Stored records
# # #
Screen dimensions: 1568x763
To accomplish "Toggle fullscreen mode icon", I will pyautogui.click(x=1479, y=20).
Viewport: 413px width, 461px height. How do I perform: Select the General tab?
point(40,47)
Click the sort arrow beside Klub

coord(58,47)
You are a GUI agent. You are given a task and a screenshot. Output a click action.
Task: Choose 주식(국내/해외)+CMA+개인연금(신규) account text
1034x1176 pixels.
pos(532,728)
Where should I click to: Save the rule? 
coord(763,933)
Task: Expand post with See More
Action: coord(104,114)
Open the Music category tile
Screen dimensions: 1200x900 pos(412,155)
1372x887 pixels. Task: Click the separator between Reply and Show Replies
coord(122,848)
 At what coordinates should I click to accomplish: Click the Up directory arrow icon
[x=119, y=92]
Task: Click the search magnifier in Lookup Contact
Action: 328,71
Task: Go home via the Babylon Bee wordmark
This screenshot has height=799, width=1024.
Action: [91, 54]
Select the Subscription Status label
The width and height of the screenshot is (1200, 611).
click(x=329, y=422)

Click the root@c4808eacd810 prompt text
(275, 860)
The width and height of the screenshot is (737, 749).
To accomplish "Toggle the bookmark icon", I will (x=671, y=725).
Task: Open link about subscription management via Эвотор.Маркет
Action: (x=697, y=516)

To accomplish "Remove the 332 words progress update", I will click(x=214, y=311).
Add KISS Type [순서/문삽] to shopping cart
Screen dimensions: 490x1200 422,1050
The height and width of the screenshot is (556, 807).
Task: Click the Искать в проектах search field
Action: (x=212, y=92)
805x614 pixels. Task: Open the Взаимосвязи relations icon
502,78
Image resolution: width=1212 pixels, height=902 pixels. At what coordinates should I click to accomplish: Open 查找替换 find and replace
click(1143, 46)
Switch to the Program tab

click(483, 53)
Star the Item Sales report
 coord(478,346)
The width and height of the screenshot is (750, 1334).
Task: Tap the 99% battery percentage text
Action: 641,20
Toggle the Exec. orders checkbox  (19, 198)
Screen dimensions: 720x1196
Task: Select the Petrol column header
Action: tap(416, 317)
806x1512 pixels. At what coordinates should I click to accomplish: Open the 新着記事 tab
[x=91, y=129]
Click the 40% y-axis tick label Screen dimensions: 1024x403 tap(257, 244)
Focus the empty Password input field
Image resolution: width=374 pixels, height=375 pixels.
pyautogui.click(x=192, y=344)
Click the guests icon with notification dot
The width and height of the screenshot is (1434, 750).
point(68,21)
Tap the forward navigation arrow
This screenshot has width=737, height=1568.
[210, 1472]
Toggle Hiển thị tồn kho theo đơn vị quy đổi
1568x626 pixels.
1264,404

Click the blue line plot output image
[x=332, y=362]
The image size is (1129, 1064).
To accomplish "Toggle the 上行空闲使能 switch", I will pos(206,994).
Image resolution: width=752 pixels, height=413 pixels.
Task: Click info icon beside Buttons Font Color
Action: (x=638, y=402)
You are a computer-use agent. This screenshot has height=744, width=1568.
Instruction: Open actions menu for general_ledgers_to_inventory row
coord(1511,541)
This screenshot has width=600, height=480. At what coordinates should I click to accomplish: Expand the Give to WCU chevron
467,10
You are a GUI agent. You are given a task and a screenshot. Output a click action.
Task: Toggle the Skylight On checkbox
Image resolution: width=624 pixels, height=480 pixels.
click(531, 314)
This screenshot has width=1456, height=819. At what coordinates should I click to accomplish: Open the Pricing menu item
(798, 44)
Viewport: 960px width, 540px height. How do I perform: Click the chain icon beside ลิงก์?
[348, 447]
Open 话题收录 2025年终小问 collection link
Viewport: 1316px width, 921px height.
# # #
What this task involves: Output all the lines above. Keep each one exact.

Answer section:
Screen dimensions: 1568x763
To accomplish "Toggle fullscreen mode icon", I will pyautogui.click(x=1479, y=20).
Viewport: 413px width, 461px height. How do I perform: Select the General tab?
point(40,47)
Click the sort arrow beside Klub

coord(58,47)
You are a GUI agent. You are given a task and a screenshot. Output a click action.
Task: Choose 주식(국내/해외)+CMA+개인연금(신규) account text
1034x1176 pixels.
pos(532,728)
Where should I click to: Save the rule? 
coord(763,933)
Task: Expand post with See More
Action: coord(104,114)
Open the Music category tile
Screen dimensions: 1200x900 pos(412,155)
1372x887 pixels. Task: Click the separator between Reply and Show Replies
coord(122,848)
 At what coordinates should I click to accomplish: Click the Up directory arrow icon
[x=119, y=92]
Task: Click the search magnifier in Lookup Contact
Action: 328,71
Task: Go home via the Babylon Bee wordmark
This screenshot has height=799, width=1024.
Action: [91, 54]
Select the Subscription Status label
The width and height of the screenshot is (1200, 611).
click(x=329, y=422)

Click the root@c4808eacd810 prompt text
(275, 860)
The width and height of the screenshot is (737, 749).
To accomplish "Toggle the bookmark icon", I will (x=671, y=725).
Task: Open link about subscription management via Эвотор.Маркет
Action: (x=697, y=516)

To accomplish "Remove the 332 words progress update", I will click(x=214, y=311).
Add KISS Type [순서/문삽] to shopping cart
Screen dimensions: 490x1200 422,1050
The height and width of the screenshot is (556, 807).
Task: Click the Искать в проектах search field
Action: (x=212, y=92)
805x614 pixels. Task: Open the Взаимосвязи relations icon
502,78
Image resolution: width=1212 pixels, height=902 pixels. At what coordinates should I click to accomplish: Open 查找替换 find and replace
click(1143, 46)
Switch to the Program tab

click(483, 53)
Star the Item Sales report
 coord(478,346)
The width and height of the screenshot is (750, 1334).
Task: Tap the 99% battery percentage text
Action: 641,20
Toggle the Exec. orders checkbox  (19, 198)
Screen dimensions: 720x1196
Task: Select the Petrol column header
Action: tap(416, 317)
806x1512 pixels. At what coordinates should I click to accomplish: Open the 新着記事 tab
[x=91, y=129]
Click the 40% y-axis tick label Screen dimensions: 1024x403 tap(257, 244)
Focus the empty Password input field
Image resolution: width=374 pixels, height=375 pixels.
pyautogui.click(x=192, y=344)
Click the guests icon with notification dot
The width and height of the screenshot is (1434, 750).
point(68,21)
Tap the forward navigation arrow
This screenshot has width=737, height=1568.
[210, 1472]
Toggle Hiển thị tồn kho theo đơn vị quy đổi
1568x626 pixels.
1264,404

Click the blue line plot output image
[x=332, y=362]
The image size is (1129, 1064).
To accomplish "Toggle the 上行空闲使能 switch", I will pos(206,994).
Image resolution: width=752 pixels, height=413 pixels.
Task: Click info icon beside Buttons Font Color
Action: (x=638, y=402)
You are a computer-use agent. This screenshot has height=744, width=1568.
Instruction: Open actions menu for general_ledgers_to_inventory row
coord(1511,541)
This screenshot has width=600, height=480. At what coordinates should I click to accomplish: Expand the Give to WCU chevron
467,10
You are a GUI agent. You are given a task and a screenshot. Output a click action.
Task: Toggle the Skylight On checkbox
Image resolution: width=624 pixels, height=480 pixels.
click(531, 314)
This screenshot has width=1456, height=819. At what coordinates should I click to accomplish: Open the Pricing menu item
(798, 44)
Viewport: 960px width, 540px height. How do I perform: Click the chain icon beside ลิงก์?
[348, 447]
Open 话题收录 2025年终小问 collection link
Viewport: 1316px width, 921px height.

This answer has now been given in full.